かつて大谷翔平への“故意死球”発言騒動で物議を醸した韓国人投手コ・ウソクが、春季キャンプ中にマイナー降格の憂き目に遭った。
マイアミ・マーリンズは3月4日(日本時間)、マイナーキャンプに降格する6選手を発表した。その中にコ・ウソクも含まれた。
コ・ウソクはマーリンズの春季キャンプに招待選手として参加していたが、2月21日にウェイトルームで実施したタオルを用いたシャドーピッチング中、右手人差し指を骨折する負傷をした。
そのため、オープン戦には一度も登板することなく、マイナーキャンプでリハビリに専念することになった。
韓国プロ野球時代は国内屈指のクローザーとして、2023年に前所属LGツインズの統合優勝(レギュラーシーズンと韓国シリーズの優勝)に大きく貢献したコ・ウソクは、昨年1月にサンディエゴ・パドレスと2年総額450万ドル(日本円=約6億7807万円)の契約を結んだ。
また、韓国で開催された「MLBワールドツアー・ソウルシリーズ」にも帯同し、母国でのMLBデビューに期待を寄せられていたが、開幕直前にロースターを外れマイナー降格。結局、同年5月にはマーリンズへトレードされた。
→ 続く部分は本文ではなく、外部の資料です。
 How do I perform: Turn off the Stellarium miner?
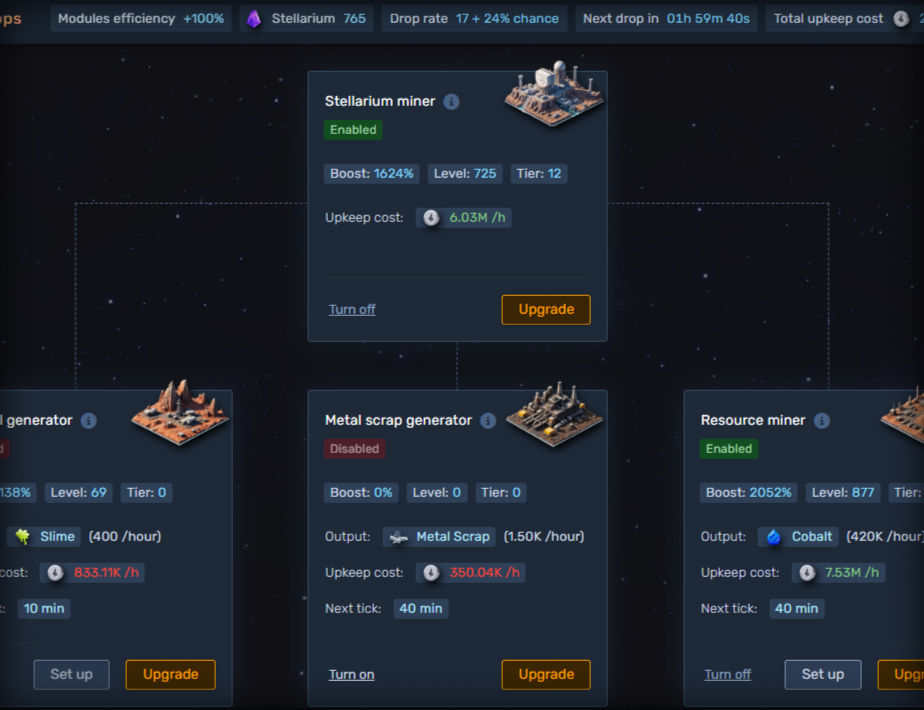click(352, 309)
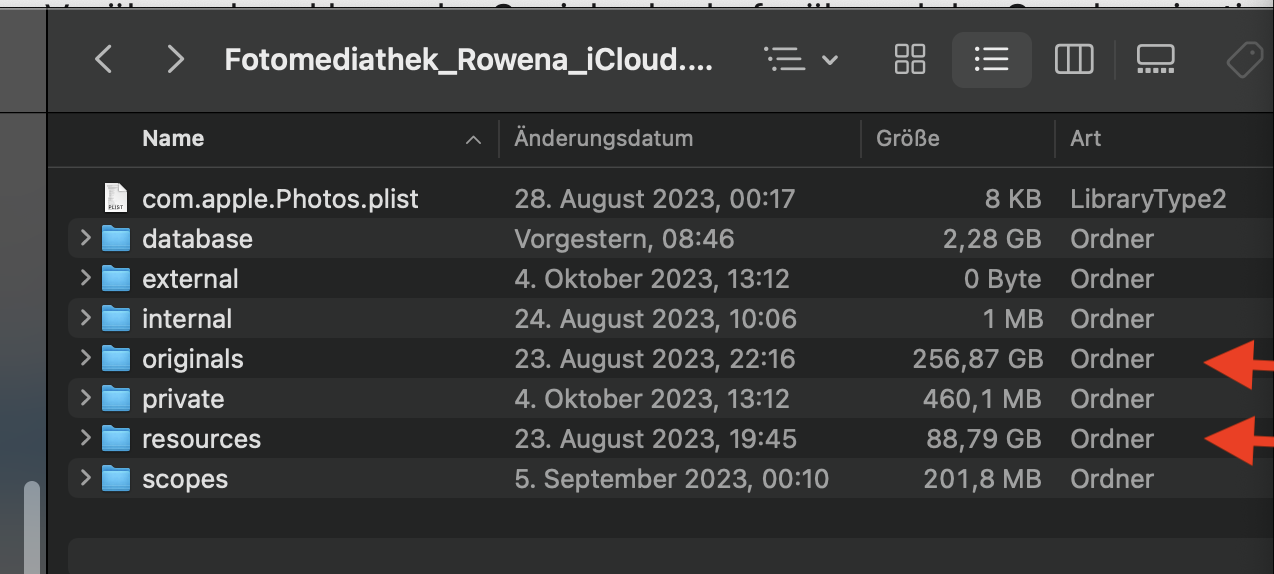
Task: Click the internal folder icon
Action: [117, 319]
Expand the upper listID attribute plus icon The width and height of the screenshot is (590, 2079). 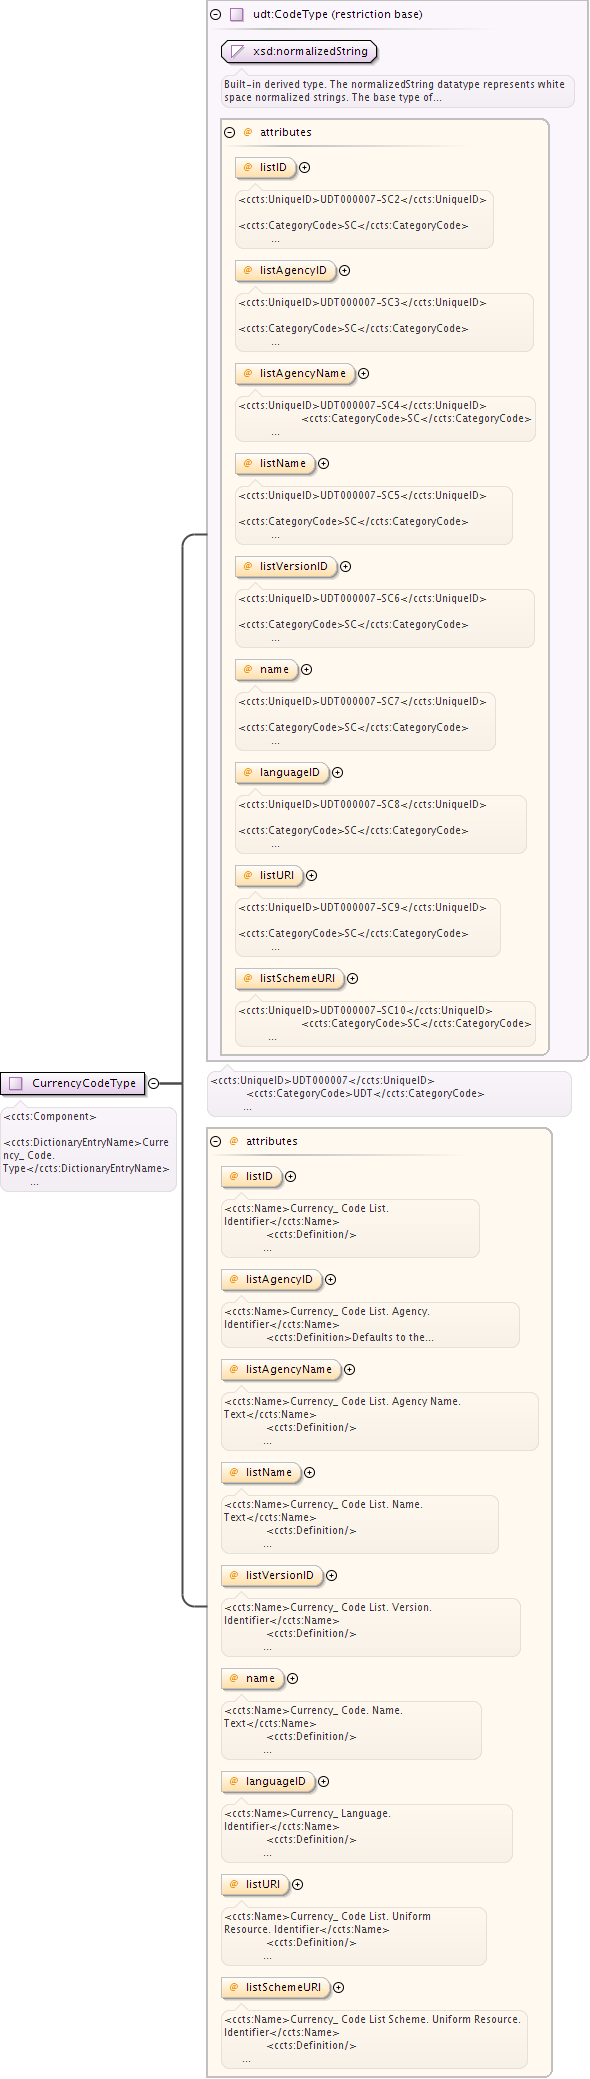[305, 168]
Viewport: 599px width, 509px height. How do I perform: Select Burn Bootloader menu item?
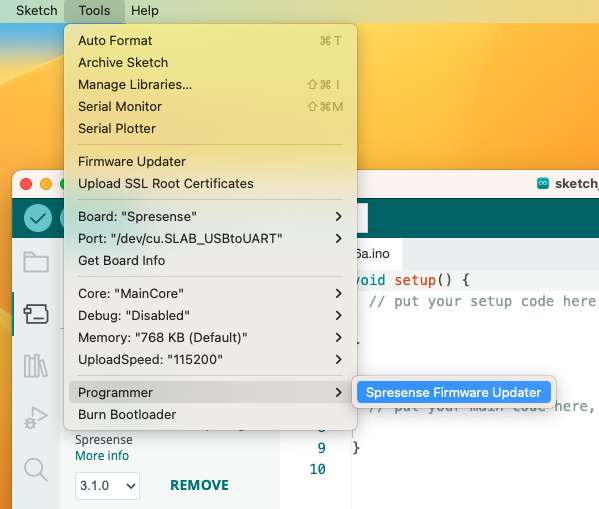click(x=210, y=415)
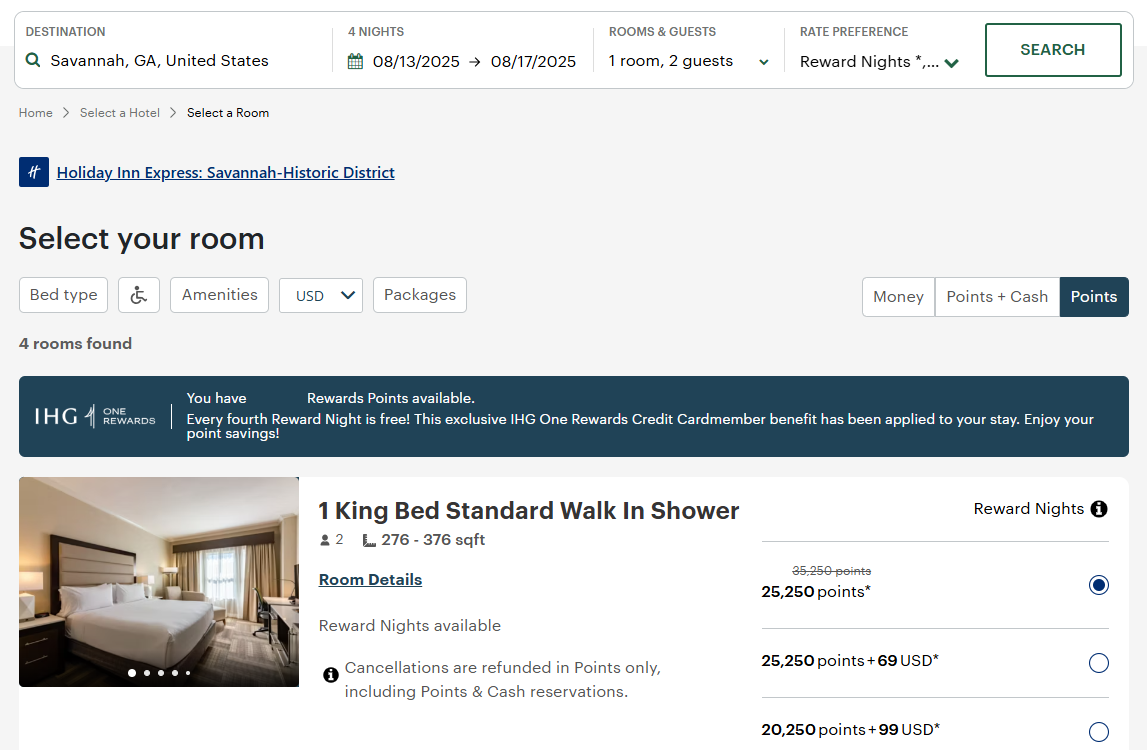Click the Holiday Inn Express logo icon
1147x750 pixels.
pos(34,172)
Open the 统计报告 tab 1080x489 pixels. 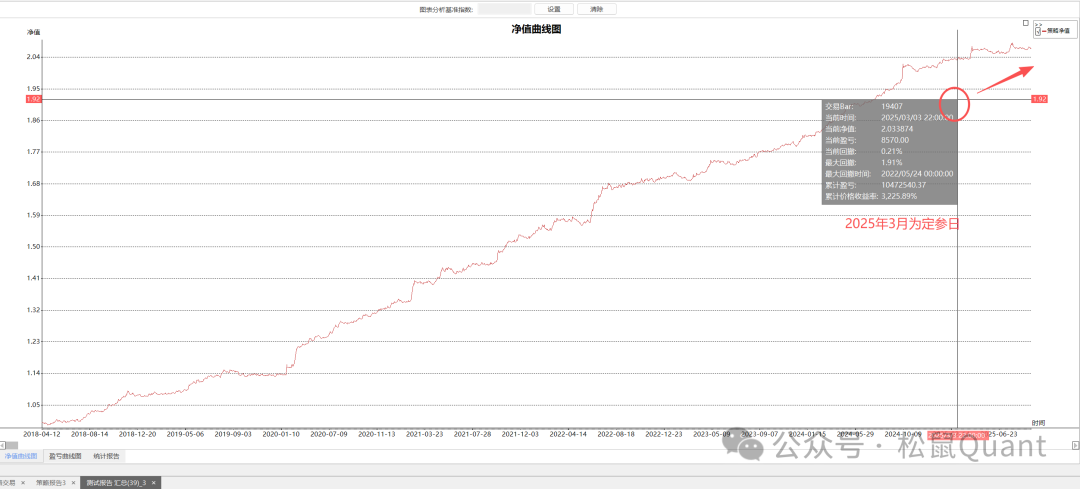click(106, 456)
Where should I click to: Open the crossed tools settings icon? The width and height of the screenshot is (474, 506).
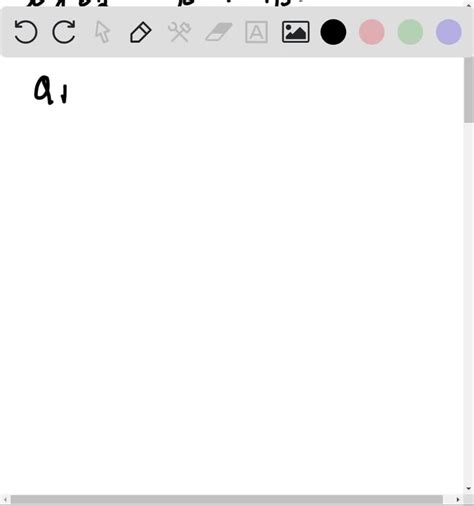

ただ、マーリンズでも思うような活躍はできず、5月中に40人ロースターからDFA(事実上の戦力外)に。その後は傘下マイナーでプレーしたが、AAAのジャクソンビル・ジャンボシュリンプで16試合2勝1ホールドの防御率4.29、AAのペンサコーラ・ブルーワフーズで28試合2勝3敗3セーブの防御率8.04と苦しい成績に終わった。
そして今回、再起をかけた春季キャンプでもマイナー降格となったコ・ウソクだが、何よりもまず克服すべき課題は右手負傷からの回復だ。リハビリを終えて初めて彼には再びMLB昇格のチャンスが与えられる。
“消えたメジャーリーガー”になりつつあるコ・ウソクは、悲願のMLBの舞台に立つことができるのか。試練の時間は続く。
なお、コ・ウソクは2023年3月のWBC前、とある韓国メディアとのインタビュー内で大谷翔平との対戦可能性を問われた際、「真ん中に投げて(大谷が)ホームランを打つのかという考えが先に浮かんだ。本当にいざマウンドに上がったとき、投げるところがなければ、痛くないところに当てなければならない。(塁に)出して、次の打者と勝負する」と発言したことが“故意死球”を示唆すると捉えらえ、日韓で大きく批判が広がったことがあった。
ただ、コ・ウソク自身はその後、別の韓国メディアとのインタビューで「(最初は)“真ん中に強く投げたい”と話したら、(当時の記者から)“もう少し面白く話してほしい”と伝えられた。誤解の余地がある発言をしたことは自分の過ちだったが、ただの一度も“誰かにわざと当てろ”と野球を習ったことはない。それが一番悔しい」と、当時の発言に誤解があったことを告白していた。
◇コ・ウソク プロフィール
1998年8月6日生まれ。韓国・仁川出身。身長180cm。韓国のプロ野球選手。マイアミ・マーリンズ傘下マイナーAAペンサコーラ・ブルーワフーズ所属。高校卒業後の2017年にLGツインズでプロデビュー。2019年に韓国プロ野球史上最年少30セーブ(21歳1カ月7日)達成、2022年に42セーブでセーブ王に輝き、韓国プロ野球史上19人目の通算100セーブ到達。2024年1月にサンディエゴ・パドレスと契約するも、開幕直前にロースターを外れ、メジャー昇格なく同年5月にトレードでマイアミ・マーリンズに移籍も、同月31日にDFA。韓国代表では2019年プレミア12、2021年東京五輪、2023年WBC、杭州アジア大会に出場。2023年1月、元中日ドラゴンズのイ・ジョンボム(李鍾範)の娘で、イ・ジョンフ(サンフランシスコ・ジャイアンツ)の妹イ・ガヒョンと結婚した。